Increasing Quality of Life for Neurology Inpatients is Goal of Newly Established Metrics

By Suzanne Leigh

To improve the quality of life for neurology inpatients, a panel of experts, led by UC San Francisco neurologist S. Andrew Josephson, MD, has released quality measurements.

 S. Andrew Josephson
S. Andrew Josephson, MD

“Increased scrutiny on quality and safety in hospitals nationwide has led to the development of multiple metrics for inpatients across a variety of specialties [but] few quality metrics exist specifically for disorders of the nervous system,” said Josephson, chair of the UCSF Department of Neurology, in an article he authored in the journal Neurology, published on July 21, 2017.

Quality measurements are defined as a “diagnostic or treatment activity that should be performed in the majority of patients” and can be measured using objective criteria.

While there are “thousands of guidelines published” for treating patients in the hospital, most physicians are unaware of these and do not track their adherence, according to Josephson.
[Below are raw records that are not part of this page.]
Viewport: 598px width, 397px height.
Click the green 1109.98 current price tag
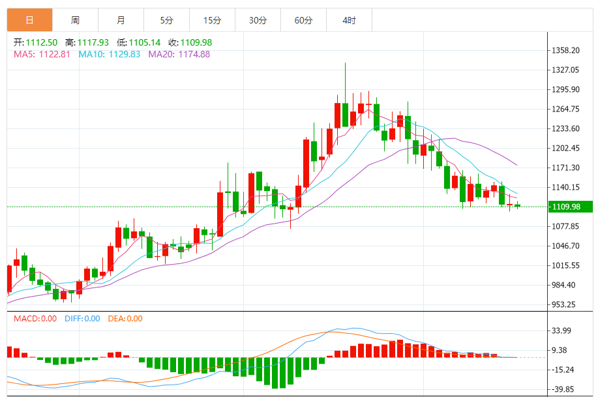pyautogui.click(x=570, y=207)
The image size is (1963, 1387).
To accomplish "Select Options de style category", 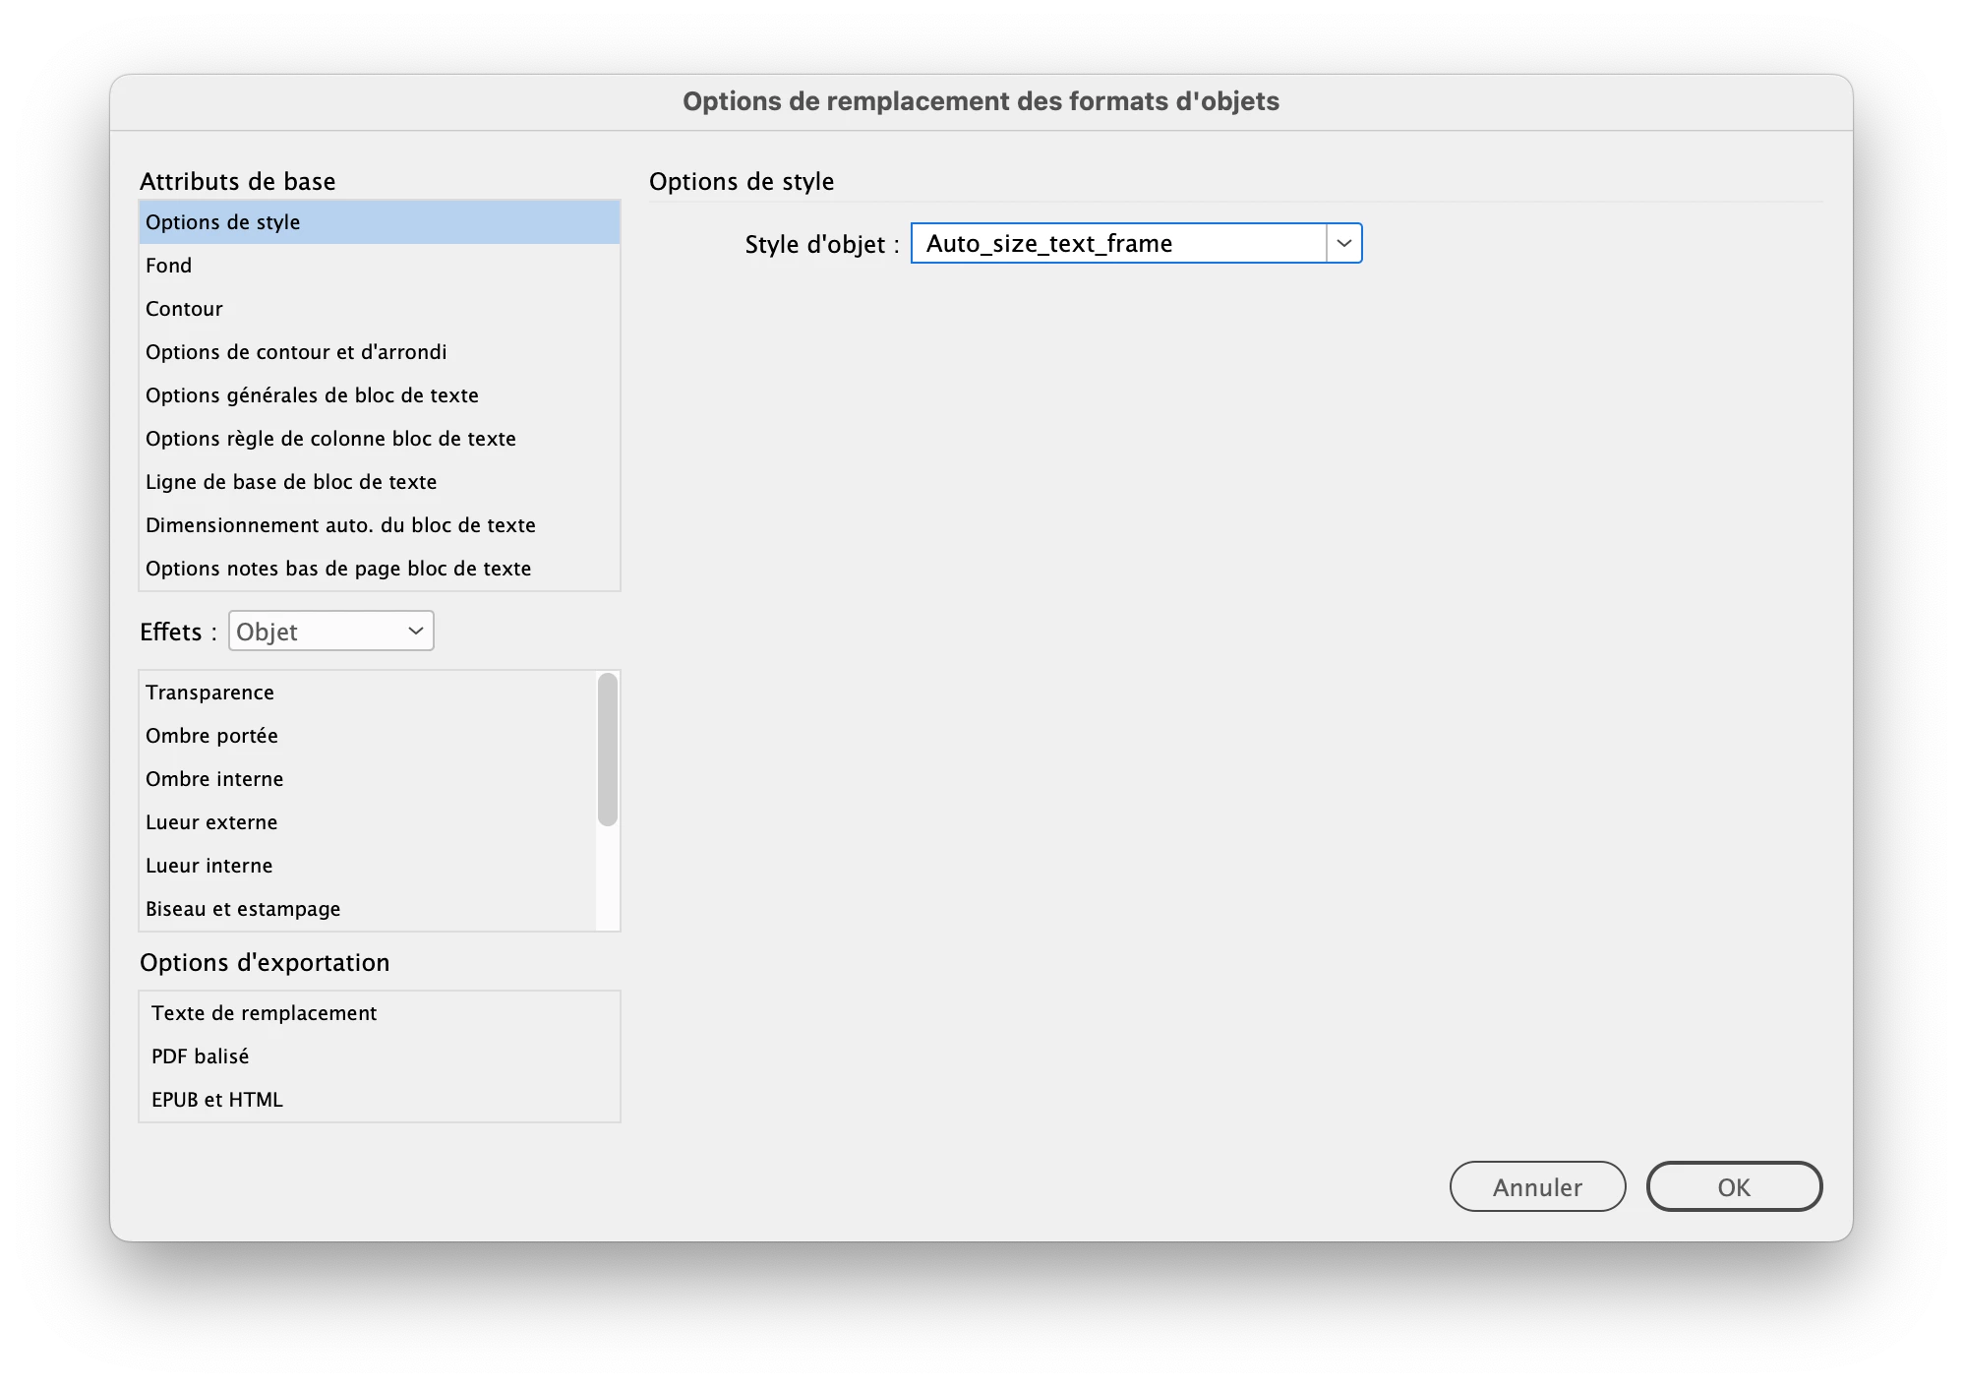I will [x=223, y=222].
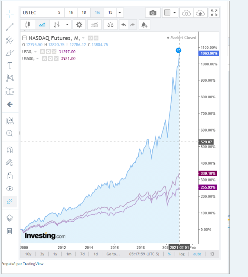Viewport: 248px width, 277px height.
Task: Open the indicators chart icon
Action: tap(95, 25)
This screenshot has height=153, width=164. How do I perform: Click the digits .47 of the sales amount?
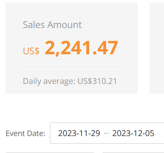(x=105, y=48)
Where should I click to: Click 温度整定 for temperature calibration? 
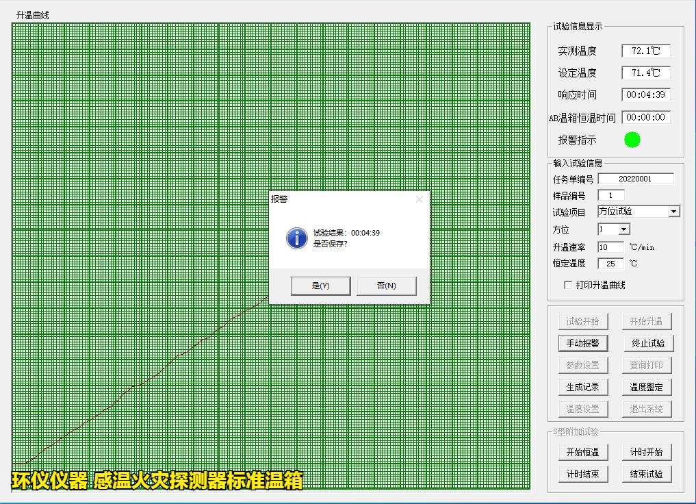point(647,387)
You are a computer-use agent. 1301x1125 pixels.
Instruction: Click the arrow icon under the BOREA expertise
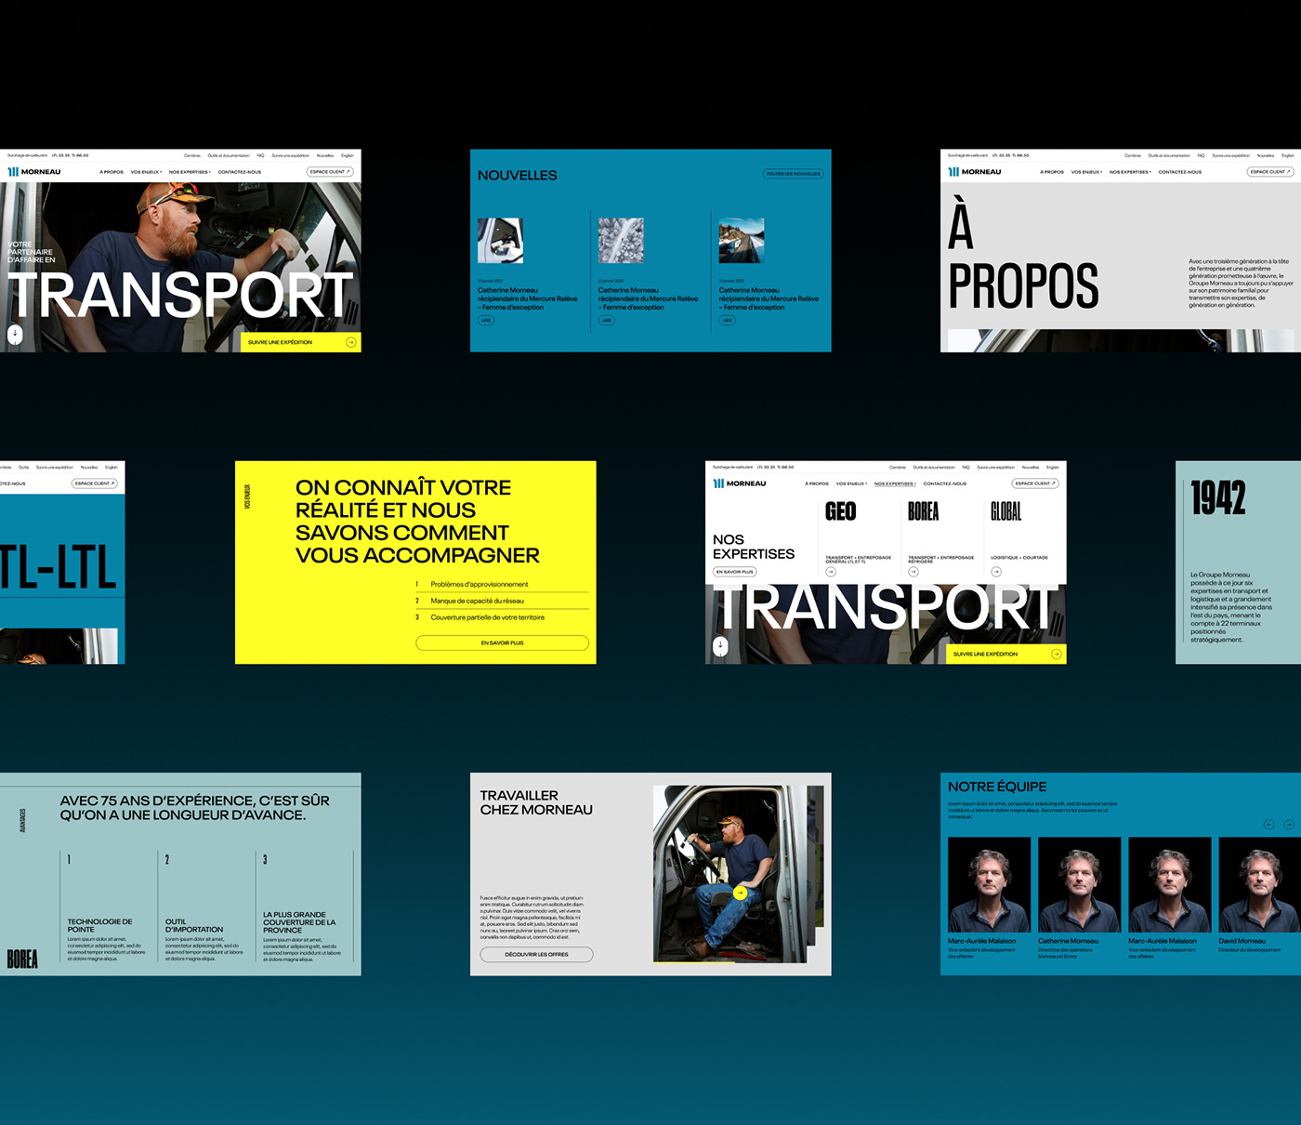coord(913,572)
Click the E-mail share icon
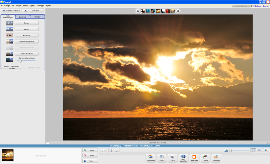The image size is (270, 164). tap(161, 158)
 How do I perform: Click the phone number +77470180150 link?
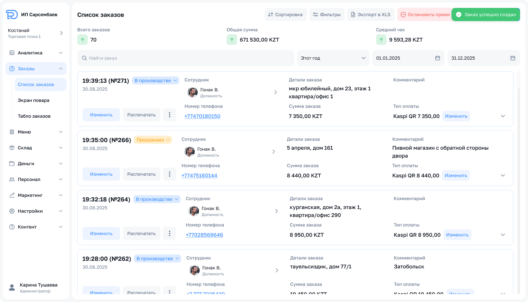point(202,116)
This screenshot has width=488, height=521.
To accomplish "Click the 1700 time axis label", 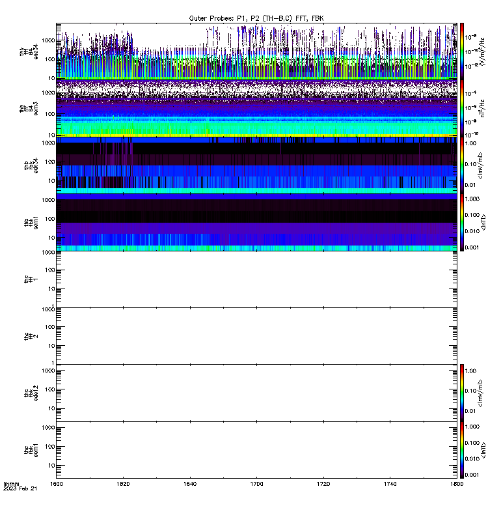I will click(x=256, y=484).
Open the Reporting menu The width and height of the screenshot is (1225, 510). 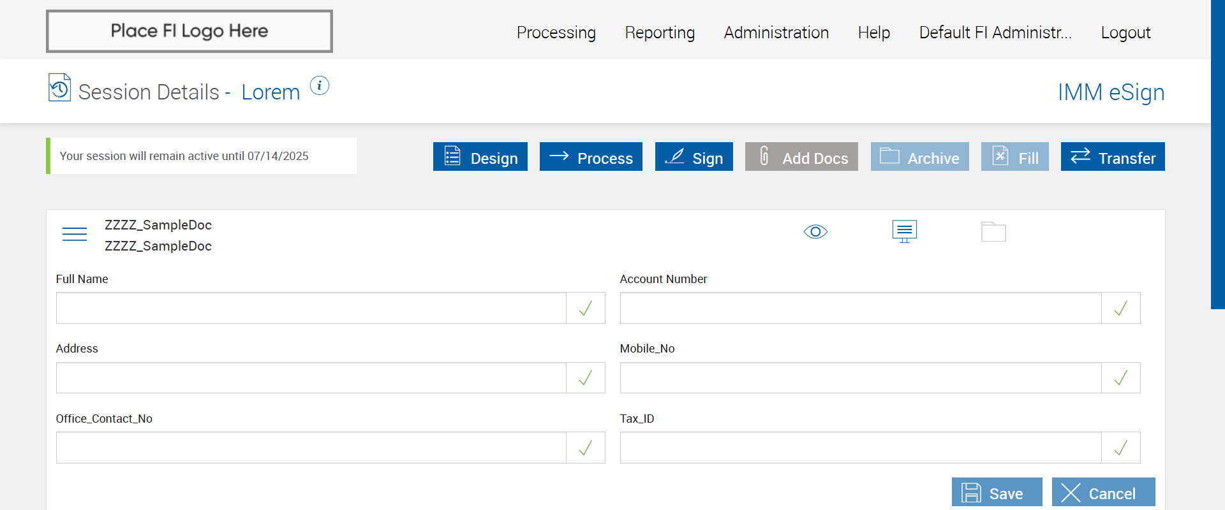(660, 33)
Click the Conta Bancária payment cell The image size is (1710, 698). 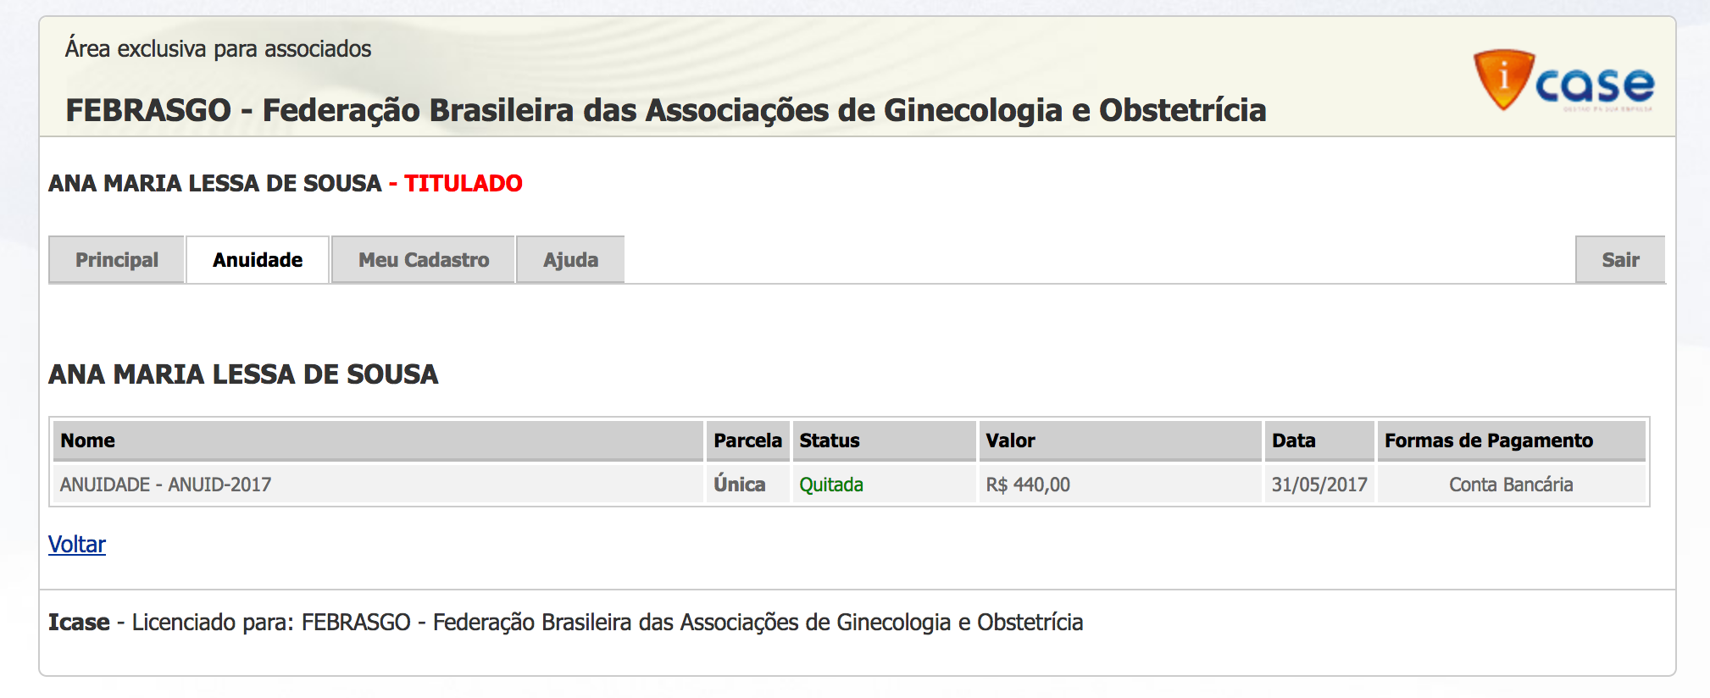point(1511,485)
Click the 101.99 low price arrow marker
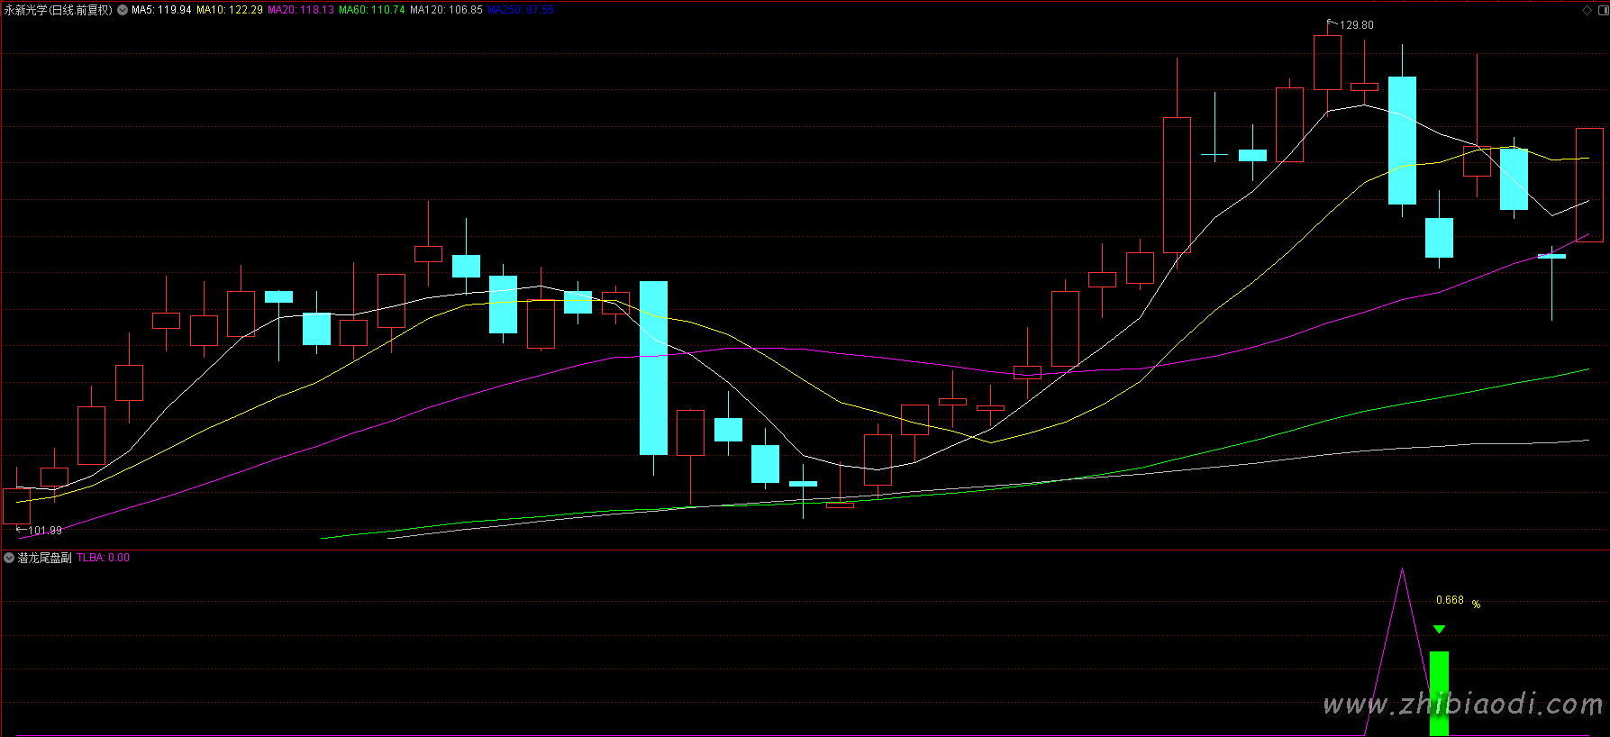The width and height of the screenshot is (1610, 737). tap(22, 530)
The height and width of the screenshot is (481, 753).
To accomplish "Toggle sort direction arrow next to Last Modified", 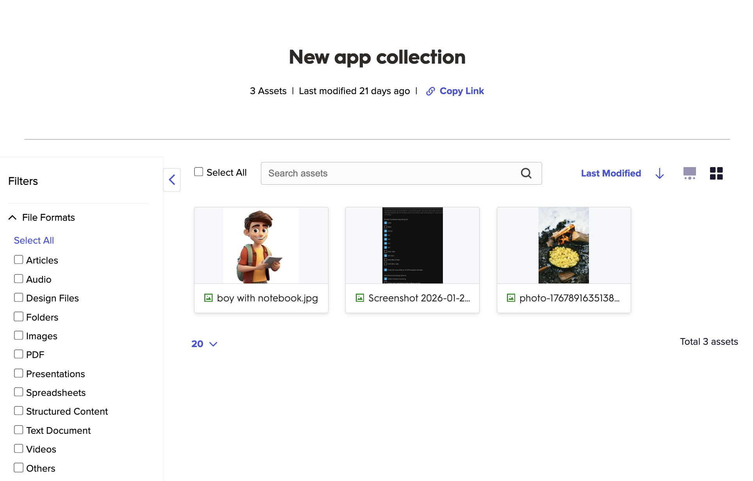I will pos(659,173).
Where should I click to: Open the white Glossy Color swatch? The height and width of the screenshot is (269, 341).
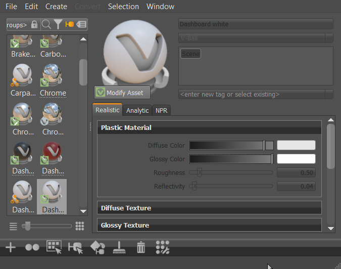click(296, 159)
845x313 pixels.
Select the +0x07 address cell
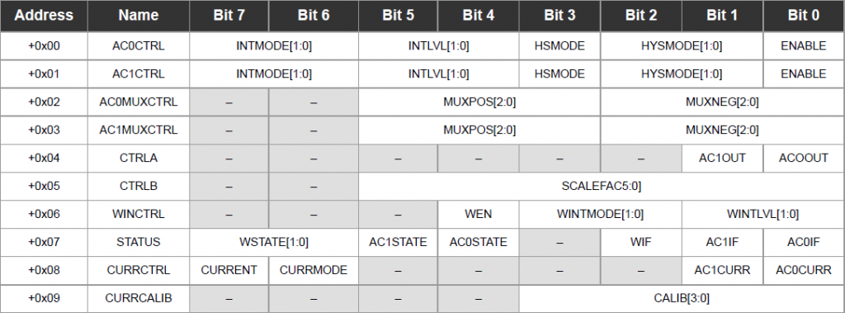click(44, 242)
To address this, Josephson, together with 30 or so national experts assembled by the American Academy of Neurology and two other national societies, have established these quality measurements.

Josephson and other members of the Inpatient and Emergency Neurology Quality Measurement Set Work Group identified 12 areas in which quality metrics will be used to drive improvements in patient care. These run the gamut from the percentage of neurology inpatients in which brain death was diagnosed using proper procedures, to the percentage of patients suspected of having meningitis who were given a steroid to reduce inflammation at the same time as they were given the first dose of antibiotics.

“Rather than allow insurers or non-neurologists to define quality across neurologic conditions, this effort aims to garner neurologic expertise by defining measures that were supported by evidence and were relevant to the practicing neurologist.”

The metrics have since been distributed to every neurologist in the nation.

“These metrics have the potential to launch a new era in neurologic inpatient medicine, where attention is carefully paid to practicing consistency of evidence-based care,” said Josephson, who is also professor of neurology, and director and founder of the UCSF Neurohospitalist Program. “This effort will enable physicians and health care systems to work together, reporting rates of adherence to quality metrics that can be easily accessible to other providers, payors and the public at large, driving better care for our patients.”